如今我们有了自己的儿女和工作,勤扒苦挣的父亲母亲反而更加劳碌,隔些日子,日显苍老的父亲佝偻着身子,汗吧水流地将大袋小袋的米油肉菜送到们家,匆匆而来匆匆而去,彼此之间好似无多少言语。每当此时,我总是想起朱自清《背影》中父亲的形象,心中愧疚和自责。家庭和工作的磕磕绊绊,虽与父亲同在一个只相隔二十多公里的小县,破帽遮颜居闹市,总觉没混出个人样来,一年上头也就难得回家几次,印象中健朗高大的父亲形象反倒模糊了,只觉得父亲就如即将燃尽油的灯。

作为教师,父亲其实很敬业,任教时,他每期班上的成绩在全乡一直居前列,当年三个年级挤在一个教室里,父亲也调理得有头有绪,我们村中年人以下的大多数人都是父亲的手把手启蒙的。那年教育系统搞竞争上岗,我劝父亲这把年纪了就不参加考试了,反正争不过年轻人。他说还是考考吧,真要是考不上下了岗还是有点丑的。于是有点眼花的父亲捧着一大摞书,熬更守夜地往已不那么灵光的脑子里硬装了一些条条框框,直到有一天,他略带兴奋地给我一个电话:我考上了,在编内!我知道竞争上岗对于父亲这样的老干子已没有多大意义了,倔强的他只是想证明一下自己罢了。
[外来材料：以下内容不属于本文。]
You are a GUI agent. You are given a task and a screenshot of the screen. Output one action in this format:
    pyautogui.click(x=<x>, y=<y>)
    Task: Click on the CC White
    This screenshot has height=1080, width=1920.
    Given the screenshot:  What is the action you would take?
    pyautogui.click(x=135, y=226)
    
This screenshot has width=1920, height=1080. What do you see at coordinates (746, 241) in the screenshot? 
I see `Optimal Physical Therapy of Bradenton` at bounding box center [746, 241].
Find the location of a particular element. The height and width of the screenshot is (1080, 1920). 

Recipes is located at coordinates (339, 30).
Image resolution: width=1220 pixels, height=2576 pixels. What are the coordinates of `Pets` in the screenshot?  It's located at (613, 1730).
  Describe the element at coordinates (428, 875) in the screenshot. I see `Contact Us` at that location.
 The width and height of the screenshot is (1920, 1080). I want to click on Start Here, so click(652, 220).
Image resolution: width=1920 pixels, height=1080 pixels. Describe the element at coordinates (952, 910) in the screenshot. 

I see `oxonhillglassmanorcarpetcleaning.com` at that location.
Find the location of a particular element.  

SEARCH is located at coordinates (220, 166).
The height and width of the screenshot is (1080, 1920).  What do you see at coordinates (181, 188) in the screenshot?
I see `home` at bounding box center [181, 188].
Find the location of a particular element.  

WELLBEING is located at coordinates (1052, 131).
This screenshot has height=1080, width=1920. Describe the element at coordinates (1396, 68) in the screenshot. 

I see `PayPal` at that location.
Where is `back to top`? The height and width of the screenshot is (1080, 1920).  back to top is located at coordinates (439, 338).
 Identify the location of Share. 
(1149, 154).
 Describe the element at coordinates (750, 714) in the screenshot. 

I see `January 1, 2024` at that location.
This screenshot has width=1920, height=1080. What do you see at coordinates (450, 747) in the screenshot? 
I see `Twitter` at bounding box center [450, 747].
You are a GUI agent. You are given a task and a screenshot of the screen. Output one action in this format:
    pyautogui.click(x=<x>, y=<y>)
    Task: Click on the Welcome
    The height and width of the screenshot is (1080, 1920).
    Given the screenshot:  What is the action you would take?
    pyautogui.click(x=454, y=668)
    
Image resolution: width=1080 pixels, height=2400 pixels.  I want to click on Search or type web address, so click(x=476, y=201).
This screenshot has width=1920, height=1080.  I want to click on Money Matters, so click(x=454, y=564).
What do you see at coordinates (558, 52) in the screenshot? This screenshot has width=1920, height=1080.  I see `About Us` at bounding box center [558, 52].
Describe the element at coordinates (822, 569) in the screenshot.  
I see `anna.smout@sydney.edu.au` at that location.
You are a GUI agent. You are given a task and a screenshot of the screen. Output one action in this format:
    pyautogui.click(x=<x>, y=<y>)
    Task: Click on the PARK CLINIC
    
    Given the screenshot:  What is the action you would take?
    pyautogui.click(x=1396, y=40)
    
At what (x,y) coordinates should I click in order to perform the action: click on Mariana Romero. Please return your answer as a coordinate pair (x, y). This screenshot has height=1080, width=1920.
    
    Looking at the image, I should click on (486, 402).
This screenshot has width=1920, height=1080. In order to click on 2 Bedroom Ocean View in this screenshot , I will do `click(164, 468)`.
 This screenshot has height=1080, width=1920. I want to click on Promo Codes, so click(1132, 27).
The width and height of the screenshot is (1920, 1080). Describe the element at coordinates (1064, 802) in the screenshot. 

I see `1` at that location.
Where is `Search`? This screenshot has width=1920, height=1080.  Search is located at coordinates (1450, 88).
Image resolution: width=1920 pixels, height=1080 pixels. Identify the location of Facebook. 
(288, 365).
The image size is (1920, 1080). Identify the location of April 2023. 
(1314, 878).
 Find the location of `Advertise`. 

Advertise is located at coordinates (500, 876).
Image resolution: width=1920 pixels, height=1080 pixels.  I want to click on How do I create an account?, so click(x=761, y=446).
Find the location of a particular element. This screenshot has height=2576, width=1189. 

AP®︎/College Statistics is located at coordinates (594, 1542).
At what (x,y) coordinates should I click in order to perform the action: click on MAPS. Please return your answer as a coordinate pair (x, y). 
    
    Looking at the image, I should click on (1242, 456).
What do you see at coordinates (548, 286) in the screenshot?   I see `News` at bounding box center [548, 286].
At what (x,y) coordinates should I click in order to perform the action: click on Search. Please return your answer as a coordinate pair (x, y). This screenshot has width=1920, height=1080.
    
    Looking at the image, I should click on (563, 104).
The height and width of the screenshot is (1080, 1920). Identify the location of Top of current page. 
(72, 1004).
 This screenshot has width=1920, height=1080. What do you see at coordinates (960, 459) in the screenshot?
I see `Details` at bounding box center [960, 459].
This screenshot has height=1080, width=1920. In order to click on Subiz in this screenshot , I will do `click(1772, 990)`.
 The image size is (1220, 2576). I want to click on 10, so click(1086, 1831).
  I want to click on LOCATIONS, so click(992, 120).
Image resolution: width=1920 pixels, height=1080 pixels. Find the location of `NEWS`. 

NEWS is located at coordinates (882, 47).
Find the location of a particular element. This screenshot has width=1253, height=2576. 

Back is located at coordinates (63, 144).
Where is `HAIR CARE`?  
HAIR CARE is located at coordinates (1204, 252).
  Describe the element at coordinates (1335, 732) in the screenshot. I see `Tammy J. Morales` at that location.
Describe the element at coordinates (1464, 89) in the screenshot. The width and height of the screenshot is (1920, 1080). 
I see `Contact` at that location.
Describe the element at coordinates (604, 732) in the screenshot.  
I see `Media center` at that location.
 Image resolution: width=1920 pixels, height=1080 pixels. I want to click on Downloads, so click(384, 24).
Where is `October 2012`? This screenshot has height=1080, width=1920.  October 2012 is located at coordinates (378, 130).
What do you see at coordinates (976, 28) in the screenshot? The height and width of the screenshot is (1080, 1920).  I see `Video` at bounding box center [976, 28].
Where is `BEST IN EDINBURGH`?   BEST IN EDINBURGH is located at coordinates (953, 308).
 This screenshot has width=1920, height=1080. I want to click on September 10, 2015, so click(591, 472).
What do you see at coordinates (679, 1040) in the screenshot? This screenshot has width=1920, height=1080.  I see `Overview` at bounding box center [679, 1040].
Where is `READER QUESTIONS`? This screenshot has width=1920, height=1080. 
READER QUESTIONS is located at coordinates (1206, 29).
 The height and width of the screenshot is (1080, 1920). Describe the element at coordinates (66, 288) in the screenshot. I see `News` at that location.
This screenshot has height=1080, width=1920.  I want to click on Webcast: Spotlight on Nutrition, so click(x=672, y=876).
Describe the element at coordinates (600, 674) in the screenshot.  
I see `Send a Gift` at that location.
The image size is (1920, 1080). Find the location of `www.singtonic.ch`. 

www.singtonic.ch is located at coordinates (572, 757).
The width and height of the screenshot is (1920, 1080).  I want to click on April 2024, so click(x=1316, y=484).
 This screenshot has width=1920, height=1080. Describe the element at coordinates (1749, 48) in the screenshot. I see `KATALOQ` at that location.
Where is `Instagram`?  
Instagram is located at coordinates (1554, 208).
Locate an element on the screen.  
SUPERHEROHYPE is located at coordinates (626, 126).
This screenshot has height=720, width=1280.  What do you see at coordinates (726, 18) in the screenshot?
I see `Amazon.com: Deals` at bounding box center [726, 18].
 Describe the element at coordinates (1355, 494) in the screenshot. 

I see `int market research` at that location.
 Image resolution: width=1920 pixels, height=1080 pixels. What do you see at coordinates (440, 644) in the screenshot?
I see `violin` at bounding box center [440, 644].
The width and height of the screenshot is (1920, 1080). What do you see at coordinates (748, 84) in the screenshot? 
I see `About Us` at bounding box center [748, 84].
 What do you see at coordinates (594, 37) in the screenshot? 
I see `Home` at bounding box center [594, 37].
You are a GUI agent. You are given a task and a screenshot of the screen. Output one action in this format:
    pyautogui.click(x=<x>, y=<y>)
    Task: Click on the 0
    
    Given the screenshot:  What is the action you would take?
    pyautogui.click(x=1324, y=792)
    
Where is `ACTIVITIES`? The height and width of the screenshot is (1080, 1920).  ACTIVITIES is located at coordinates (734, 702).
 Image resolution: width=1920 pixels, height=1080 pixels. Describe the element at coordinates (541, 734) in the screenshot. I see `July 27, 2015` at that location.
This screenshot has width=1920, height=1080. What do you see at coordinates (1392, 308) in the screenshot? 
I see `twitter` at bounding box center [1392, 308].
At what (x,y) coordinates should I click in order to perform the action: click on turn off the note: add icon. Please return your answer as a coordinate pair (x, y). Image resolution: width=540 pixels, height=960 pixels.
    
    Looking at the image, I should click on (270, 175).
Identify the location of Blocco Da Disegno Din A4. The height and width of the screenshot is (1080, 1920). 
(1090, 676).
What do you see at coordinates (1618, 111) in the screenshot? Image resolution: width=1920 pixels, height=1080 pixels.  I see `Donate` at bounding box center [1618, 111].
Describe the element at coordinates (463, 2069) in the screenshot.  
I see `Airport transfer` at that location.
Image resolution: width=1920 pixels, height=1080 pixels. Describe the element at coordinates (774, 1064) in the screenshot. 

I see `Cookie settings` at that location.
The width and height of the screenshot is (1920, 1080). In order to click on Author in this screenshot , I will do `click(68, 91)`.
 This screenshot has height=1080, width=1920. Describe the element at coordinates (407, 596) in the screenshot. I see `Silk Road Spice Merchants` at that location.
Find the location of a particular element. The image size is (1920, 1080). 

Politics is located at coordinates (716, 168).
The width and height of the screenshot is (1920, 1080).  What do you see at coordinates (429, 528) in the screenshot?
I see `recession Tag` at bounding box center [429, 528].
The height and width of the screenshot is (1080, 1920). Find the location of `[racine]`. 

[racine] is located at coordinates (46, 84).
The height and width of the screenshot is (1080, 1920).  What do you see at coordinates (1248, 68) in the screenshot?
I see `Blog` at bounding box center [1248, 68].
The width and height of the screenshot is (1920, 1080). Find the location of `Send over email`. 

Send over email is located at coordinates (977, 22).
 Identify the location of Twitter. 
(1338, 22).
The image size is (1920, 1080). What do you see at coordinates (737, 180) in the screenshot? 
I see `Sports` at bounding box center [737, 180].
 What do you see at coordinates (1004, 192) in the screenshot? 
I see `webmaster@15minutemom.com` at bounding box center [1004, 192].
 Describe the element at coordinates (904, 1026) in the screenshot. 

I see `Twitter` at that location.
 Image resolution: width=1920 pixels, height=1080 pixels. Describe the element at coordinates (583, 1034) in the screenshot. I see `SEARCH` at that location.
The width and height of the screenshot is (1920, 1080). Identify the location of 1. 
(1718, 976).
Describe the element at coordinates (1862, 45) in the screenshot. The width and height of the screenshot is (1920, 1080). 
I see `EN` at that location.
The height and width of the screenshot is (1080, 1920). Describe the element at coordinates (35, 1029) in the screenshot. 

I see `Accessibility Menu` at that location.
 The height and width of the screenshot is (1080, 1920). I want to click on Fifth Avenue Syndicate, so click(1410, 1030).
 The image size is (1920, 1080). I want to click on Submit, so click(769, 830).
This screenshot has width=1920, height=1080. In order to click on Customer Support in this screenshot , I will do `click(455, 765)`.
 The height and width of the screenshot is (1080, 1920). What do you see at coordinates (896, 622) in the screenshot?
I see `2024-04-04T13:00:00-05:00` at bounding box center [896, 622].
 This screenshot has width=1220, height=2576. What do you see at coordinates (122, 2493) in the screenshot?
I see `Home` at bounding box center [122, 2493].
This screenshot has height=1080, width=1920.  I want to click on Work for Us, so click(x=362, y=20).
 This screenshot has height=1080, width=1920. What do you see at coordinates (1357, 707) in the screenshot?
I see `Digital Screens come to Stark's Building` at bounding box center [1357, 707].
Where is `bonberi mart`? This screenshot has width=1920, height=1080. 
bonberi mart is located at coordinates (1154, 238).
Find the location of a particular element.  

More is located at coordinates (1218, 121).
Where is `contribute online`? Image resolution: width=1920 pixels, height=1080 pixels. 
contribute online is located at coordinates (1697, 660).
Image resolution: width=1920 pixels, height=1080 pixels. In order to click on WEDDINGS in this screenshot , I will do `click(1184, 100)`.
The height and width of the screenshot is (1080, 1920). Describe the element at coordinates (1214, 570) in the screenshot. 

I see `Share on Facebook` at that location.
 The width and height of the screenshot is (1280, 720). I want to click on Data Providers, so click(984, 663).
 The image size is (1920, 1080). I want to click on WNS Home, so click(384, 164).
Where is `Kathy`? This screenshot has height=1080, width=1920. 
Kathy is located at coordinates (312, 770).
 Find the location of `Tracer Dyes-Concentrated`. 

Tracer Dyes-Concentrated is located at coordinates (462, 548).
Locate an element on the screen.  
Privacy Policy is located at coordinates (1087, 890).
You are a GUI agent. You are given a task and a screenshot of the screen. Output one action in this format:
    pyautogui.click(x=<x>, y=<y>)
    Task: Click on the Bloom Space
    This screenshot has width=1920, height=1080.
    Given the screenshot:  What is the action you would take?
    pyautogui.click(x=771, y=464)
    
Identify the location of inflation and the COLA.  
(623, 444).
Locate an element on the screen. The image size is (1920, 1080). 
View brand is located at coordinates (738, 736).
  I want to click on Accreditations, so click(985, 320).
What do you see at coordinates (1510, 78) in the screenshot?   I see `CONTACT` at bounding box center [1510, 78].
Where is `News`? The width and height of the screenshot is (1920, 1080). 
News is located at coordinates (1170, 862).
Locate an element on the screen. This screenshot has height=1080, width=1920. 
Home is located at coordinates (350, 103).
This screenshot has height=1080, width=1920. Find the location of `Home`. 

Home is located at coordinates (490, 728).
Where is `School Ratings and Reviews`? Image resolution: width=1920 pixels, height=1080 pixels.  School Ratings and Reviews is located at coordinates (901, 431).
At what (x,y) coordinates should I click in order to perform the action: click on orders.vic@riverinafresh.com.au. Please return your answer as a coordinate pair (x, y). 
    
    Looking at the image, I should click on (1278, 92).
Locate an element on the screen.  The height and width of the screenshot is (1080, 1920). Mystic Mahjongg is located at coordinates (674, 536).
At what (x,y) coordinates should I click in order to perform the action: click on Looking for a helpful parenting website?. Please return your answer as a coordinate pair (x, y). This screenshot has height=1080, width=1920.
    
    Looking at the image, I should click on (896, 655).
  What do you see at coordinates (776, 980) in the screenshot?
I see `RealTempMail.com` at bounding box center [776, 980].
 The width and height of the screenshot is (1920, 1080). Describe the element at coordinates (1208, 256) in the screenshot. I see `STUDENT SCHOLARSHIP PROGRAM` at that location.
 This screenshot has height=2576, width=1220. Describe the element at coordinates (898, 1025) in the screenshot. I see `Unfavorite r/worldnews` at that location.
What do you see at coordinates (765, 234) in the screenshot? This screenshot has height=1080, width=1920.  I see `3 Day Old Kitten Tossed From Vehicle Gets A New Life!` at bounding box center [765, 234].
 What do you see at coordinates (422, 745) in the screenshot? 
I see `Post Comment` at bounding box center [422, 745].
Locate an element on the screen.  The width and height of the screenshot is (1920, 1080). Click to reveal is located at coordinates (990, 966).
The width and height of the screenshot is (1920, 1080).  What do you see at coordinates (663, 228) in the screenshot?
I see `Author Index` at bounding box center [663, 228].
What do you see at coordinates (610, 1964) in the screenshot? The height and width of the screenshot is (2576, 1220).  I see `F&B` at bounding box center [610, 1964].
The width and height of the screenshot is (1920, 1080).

父亲终于还是退下了三尺讲台,带着眷恋和满心疲惫。很多次接二老到城里居住安度晚年,可父亲说农村现在也很好,母亲也说在劳动惯了在城里呆不住。如今父亲退休十多年了,我还是那样奔波着很少回老家,偶尔听说父亲在村里参加抬电杆修公路,也时不时听老父亲打电话唠叨什么农网改造自来水公路退耕还林等新农村建设,听父亲像孩子似的兴奋,我心里稍许宽慰。

【作者简介】黄明银,出生于鄂西山区昭君故里兴山县,湖北兴发集团员工,曾有新闻稿件见诸报端,偶有散文随笔多发于微信朋友圈。